Work item A →
Can you copy the GRU project write-up word for word, starting at "6 Concluding Discussion" and ending at "of the problem."?
Work item B →
How would you translate this sentence from the GRU project write-up into Spanish: "My understanding of processing data and of GRUs expanded greatly due to this project."

I was not able to get my GRU model to return any meaningful predictions. At first I simply believed this was a problem I could fix by messing around with parameters, increasing the number of epochs, changing the batch size, etc., but ultimately I realized that it actually just was not working properly. Despite spending a significant time reviewing the docs and reimplementing the model I was not able to find the source of my error. At the suggestion of Prof. Chodrow, I simplified my model down to linear regression and generated some far simplified fake data that somewhat resembled my dataset in an attempt to eliminate all possible sources of error. This led me to discover that the torch Sequential I had wrapped around my model somehow interacted with the BCELoss in such a way as to cause the optimizer to turn all of my model weights to NaN. I am still unsure if this is the only error I was having, as even though my weights are no longer all becoming null, they do not appear to be improving when I train.
6 Concluding Discussion
Ultimately, my project fell definitively into the “partial success” category. I was only able to implement some of the vectorization techniques, and I barely tested out a few models. I certainly did not train any models that can match up to others that have been developed. At the very least, I did significantly advance my knowledge of everything that I implemented. My understanding of processing data and of GRUs expanded greatly due to this project. My failings were so insurmountable that I had to learn extra about everything I was doing to ensure that each individual step was not the main source of the problem.

Data under study →
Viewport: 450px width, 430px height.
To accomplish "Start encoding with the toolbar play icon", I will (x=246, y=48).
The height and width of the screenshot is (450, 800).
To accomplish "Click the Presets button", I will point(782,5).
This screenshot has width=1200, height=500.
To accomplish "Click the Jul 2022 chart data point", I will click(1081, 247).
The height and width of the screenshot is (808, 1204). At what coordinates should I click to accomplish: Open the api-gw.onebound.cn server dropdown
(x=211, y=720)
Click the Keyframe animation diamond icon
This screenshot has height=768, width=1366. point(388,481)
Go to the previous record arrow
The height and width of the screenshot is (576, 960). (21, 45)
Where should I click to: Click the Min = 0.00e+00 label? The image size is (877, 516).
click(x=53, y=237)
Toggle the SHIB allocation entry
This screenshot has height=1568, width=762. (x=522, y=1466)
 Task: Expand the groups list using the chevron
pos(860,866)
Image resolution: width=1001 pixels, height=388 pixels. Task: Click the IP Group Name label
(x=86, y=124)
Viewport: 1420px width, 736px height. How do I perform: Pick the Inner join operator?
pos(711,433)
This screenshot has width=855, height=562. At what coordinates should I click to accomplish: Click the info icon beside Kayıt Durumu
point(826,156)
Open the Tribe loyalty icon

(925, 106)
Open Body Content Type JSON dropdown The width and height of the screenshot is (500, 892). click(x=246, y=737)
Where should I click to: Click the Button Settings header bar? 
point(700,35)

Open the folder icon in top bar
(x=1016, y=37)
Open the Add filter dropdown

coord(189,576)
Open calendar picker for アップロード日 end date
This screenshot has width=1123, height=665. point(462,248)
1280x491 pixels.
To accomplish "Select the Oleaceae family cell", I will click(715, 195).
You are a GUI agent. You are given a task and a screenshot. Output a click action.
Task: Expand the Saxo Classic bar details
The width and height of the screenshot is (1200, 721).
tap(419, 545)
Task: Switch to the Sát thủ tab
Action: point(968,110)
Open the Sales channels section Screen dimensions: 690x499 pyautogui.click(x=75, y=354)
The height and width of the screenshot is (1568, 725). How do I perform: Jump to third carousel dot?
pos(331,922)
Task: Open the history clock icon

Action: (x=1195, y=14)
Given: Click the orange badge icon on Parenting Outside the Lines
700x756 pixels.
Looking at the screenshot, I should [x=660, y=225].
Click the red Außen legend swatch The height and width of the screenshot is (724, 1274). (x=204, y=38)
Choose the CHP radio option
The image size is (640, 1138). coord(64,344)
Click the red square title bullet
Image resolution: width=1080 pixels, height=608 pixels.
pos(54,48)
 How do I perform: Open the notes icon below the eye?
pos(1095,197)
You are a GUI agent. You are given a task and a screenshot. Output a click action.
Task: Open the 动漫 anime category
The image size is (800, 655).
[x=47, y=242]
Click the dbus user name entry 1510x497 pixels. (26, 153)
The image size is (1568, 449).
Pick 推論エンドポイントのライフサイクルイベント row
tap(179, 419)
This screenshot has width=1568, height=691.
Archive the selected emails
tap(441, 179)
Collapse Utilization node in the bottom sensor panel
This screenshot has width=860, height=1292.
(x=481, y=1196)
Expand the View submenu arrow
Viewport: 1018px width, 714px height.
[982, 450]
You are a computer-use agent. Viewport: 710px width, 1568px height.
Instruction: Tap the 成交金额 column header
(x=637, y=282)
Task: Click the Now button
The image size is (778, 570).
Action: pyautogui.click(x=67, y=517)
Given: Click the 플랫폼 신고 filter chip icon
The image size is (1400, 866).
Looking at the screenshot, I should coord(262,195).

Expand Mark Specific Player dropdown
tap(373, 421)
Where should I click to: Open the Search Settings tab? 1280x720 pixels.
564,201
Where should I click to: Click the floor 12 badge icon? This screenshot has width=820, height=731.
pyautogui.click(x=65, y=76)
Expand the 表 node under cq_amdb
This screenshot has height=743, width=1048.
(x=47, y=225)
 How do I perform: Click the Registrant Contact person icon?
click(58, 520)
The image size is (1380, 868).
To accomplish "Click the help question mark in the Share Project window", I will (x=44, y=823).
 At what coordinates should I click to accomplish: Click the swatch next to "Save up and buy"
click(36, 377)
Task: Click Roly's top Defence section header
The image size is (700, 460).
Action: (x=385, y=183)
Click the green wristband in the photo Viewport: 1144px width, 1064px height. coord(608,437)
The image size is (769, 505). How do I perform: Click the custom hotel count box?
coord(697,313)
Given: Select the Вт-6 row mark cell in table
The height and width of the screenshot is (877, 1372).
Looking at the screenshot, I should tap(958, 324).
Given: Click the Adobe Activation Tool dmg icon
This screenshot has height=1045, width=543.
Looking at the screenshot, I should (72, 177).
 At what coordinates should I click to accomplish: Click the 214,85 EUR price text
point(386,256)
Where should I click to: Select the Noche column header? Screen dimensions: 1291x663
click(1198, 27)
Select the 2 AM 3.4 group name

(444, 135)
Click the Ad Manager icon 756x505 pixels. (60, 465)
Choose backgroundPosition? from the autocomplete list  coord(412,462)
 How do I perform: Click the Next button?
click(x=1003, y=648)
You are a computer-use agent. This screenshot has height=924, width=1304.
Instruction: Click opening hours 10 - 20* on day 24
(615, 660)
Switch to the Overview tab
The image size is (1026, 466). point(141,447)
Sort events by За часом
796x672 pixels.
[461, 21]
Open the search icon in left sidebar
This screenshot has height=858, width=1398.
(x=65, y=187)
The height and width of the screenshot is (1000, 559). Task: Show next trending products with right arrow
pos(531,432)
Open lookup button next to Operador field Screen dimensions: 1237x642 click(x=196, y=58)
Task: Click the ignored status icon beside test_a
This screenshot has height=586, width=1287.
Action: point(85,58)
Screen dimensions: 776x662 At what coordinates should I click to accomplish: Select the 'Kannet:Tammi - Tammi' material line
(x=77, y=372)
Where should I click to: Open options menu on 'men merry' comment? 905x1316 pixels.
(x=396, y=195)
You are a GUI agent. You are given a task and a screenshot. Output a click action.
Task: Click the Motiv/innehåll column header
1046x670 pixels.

Written response A →
6 Concluding Discussion
Ultimately, my project fell definitively into the “partial success” category. I was only able to implement some of the vectorization techniques, and I barely tested out a few models. I certainly did not train any models that can match up to others that have been developed. At the very least, I did significantly advance my knowledge of everything that I implemented. My understanding of processing data and of GRUs expanded greatly due to this project. My failings were so insurmountable that I had to learn extra about everything I was doing to ensure that each individual step was not the main source of the problem.

Written response B →
Mi comprensión del procesamiento de datos y de las GRU se amplió enormemente gracias a este proyecto.